TASK DIRECTIONS: Please count how many lines in the entries below contain "agent" and reply with the figure alone.

DATASET RECORDS:

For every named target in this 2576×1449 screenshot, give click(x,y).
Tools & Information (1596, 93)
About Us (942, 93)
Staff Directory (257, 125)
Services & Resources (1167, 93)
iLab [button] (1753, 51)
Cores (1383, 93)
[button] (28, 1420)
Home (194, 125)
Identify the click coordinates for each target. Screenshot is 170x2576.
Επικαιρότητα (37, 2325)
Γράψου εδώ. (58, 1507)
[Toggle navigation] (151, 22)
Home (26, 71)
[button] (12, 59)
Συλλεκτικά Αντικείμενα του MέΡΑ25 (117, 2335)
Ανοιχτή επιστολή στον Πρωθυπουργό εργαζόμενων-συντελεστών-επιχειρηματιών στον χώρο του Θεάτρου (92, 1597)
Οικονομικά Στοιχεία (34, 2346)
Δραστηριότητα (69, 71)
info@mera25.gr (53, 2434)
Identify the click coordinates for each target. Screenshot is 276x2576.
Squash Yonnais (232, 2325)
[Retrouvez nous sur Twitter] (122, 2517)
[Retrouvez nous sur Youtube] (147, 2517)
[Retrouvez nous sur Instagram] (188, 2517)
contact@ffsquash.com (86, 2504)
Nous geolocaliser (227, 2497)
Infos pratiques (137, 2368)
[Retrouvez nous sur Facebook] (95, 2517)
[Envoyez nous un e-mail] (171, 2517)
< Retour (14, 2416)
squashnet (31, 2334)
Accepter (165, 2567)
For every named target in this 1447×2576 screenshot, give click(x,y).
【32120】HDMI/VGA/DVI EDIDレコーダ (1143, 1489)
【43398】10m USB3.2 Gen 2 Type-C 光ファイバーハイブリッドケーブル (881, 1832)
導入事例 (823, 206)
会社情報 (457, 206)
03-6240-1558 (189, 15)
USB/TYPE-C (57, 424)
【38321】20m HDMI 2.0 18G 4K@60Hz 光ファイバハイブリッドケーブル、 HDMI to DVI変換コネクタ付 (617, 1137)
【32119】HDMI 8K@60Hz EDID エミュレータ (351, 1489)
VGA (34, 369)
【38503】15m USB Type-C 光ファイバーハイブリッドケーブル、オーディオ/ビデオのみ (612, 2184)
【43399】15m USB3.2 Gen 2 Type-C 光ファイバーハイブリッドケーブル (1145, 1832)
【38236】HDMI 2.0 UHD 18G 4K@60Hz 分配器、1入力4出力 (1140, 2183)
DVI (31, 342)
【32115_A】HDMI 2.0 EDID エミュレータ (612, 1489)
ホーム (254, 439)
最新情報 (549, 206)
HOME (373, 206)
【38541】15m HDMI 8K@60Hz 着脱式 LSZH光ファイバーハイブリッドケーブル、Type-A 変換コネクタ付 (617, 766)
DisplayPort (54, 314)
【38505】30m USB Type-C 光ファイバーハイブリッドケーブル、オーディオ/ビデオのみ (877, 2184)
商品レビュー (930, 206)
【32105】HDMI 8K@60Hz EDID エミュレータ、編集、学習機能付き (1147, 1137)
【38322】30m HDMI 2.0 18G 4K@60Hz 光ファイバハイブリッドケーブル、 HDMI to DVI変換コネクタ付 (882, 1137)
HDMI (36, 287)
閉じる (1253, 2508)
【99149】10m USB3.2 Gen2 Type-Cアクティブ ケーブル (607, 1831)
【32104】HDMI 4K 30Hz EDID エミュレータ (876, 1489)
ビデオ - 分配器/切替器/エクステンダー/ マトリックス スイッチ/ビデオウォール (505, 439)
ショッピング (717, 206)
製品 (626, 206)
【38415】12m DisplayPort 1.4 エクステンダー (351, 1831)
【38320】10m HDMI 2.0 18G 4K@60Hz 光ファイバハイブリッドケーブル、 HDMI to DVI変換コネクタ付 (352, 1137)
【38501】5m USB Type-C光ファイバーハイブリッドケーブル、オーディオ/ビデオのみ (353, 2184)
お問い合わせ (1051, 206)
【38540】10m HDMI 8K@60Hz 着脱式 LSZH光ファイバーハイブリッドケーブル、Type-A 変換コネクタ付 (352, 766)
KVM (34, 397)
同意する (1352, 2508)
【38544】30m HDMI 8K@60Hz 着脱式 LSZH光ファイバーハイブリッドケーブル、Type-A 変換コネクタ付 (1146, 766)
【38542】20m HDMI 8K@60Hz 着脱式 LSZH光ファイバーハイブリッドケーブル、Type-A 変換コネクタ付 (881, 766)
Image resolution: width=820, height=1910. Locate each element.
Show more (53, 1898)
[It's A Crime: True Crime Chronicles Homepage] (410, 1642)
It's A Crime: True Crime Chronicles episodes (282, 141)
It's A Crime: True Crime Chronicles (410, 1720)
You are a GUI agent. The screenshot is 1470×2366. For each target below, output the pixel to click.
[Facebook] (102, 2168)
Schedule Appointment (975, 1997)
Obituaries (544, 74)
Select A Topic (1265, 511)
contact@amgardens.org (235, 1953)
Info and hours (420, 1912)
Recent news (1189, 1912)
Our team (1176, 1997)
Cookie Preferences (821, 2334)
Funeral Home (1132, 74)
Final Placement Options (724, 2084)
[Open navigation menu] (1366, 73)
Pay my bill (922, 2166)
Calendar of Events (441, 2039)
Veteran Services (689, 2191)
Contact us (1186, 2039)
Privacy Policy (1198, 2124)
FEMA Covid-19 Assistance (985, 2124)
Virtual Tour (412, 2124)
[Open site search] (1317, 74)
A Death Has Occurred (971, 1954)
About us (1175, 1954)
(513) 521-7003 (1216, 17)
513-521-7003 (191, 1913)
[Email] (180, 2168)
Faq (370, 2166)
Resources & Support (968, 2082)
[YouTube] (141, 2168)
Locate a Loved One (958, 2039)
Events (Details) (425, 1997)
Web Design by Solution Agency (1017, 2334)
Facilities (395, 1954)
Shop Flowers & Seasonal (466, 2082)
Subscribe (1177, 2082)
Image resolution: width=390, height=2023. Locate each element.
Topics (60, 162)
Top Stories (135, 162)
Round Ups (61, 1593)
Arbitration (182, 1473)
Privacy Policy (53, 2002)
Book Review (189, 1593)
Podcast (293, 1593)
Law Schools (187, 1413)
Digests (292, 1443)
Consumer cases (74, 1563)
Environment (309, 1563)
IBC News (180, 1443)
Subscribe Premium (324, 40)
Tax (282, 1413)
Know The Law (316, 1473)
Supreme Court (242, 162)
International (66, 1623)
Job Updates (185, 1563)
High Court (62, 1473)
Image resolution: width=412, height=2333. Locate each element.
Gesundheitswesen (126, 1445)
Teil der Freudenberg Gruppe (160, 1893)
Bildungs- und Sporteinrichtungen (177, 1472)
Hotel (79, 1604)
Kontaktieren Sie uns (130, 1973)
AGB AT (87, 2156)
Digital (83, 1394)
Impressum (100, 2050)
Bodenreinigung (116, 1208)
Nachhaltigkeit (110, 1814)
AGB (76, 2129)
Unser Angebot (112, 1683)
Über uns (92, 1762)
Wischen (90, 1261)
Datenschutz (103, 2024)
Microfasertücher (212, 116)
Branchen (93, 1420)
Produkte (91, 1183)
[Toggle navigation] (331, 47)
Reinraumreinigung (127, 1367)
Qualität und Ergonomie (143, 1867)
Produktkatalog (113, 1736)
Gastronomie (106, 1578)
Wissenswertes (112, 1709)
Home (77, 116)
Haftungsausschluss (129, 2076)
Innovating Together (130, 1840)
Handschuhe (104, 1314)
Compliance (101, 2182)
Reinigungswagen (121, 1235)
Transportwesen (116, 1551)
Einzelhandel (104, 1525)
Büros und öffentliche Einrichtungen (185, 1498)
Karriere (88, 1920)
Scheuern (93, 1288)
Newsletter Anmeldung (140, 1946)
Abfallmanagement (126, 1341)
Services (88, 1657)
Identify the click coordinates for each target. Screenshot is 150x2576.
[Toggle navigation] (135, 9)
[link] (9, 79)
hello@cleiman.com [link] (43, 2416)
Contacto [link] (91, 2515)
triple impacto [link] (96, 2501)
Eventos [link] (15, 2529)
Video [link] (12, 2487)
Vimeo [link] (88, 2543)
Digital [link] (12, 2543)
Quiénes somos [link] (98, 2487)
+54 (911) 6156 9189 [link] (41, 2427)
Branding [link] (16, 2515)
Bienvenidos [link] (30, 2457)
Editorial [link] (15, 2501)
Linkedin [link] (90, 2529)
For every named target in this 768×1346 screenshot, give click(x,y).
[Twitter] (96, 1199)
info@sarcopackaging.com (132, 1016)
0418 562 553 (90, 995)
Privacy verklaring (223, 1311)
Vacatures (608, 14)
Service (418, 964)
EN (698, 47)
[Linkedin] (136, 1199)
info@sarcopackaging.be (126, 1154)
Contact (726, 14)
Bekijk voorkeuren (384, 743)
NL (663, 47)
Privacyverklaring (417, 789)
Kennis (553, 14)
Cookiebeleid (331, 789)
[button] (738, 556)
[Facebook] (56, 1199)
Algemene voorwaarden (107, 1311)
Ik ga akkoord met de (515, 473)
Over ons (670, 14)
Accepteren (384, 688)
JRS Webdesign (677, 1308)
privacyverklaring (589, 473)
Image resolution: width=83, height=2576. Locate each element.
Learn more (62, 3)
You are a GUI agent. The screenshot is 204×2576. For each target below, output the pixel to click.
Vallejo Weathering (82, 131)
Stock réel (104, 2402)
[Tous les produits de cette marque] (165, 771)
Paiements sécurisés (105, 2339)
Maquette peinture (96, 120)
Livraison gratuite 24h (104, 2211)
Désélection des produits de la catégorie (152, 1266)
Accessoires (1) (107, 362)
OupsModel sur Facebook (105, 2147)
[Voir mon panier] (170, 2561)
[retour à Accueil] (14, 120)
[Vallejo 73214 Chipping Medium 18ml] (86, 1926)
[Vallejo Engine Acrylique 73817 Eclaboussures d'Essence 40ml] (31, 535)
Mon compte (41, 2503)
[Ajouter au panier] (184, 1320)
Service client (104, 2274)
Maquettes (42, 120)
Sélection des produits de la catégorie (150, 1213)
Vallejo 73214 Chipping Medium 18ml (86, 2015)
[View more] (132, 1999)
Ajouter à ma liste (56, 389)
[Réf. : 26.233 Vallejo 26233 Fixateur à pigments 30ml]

TASK RESPONSE: 2